I hope this email kills us both.

Dear recipe websites. I don’t need your life story. Just give me the recipe.

Damn, all this overthinking and I still be making dumb decisions.

Well, well, well, if it isn’t the holiday traffic I said I’d avoid even though I did nothing to avoid it.

Whoever has designed parking garages is either an architectural genius or an evil sadist.

Watching someone else control the computer and doing it differently than you would, is one of life’s greatest challenges.

I’m already sick of tomorrow.

It’s like ten thousand spoons when all you need is a Like.

I really admire the suns ability to be exactly where my car’s visor can’t block it out.

A service where you bring a working printer to my house, I print the one thing I need, and you leave again until next year.

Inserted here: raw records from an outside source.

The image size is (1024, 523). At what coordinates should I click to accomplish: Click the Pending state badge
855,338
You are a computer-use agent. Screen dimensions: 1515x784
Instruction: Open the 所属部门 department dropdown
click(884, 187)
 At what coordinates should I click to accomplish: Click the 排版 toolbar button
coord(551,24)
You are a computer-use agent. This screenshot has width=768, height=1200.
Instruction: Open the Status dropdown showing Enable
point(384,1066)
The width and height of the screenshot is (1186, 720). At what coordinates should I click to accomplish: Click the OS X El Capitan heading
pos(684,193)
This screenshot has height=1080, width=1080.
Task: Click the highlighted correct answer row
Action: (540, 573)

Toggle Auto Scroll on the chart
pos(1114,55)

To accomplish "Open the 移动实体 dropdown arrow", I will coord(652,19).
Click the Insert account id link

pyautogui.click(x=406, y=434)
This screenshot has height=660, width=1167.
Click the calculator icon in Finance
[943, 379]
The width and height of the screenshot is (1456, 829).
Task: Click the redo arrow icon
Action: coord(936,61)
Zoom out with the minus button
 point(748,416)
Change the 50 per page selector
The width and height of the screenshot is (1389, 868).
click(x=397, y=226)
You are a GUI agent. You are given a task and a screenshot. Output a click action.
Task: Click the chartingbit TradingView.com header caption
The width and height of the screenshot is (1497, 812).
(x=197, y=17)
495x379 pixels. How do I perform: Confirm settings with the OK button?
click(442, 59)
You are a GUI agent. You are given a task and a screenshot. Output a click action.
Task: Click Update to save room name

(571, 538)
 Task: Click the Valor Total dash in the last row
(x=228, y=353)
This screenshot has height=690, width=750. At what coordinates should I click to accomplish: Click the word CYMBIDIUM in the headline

Apple, who gives you permission to turn the brightness down again when I’ve just turned it up?

The sole purpose of some household items is to make it impossible for you to open the damn drawer.

Netflix subtitles be like “speaking foreign language”. Bro, translate it!

They should invent a customer service center that isn’t “currently experiencing higher than normal call volume”.

I hate it when you ask what you thought was a simple question in a meeting at work, and it turns into another meeting.

I’m sick of blessings in disguise. I am ready for a blessing with absolutely no disguise whatsoever.

Humans were not meant to have this many passwords.

I wish I could throw tomatoes at comments.

Watching Unsolved Mysteries and getting mad when they don’t solve the mystery at the end.

Hate when anxiety gives me stomach problems. Like, baby, you are supposed to be a mental disorder, please stay in your line.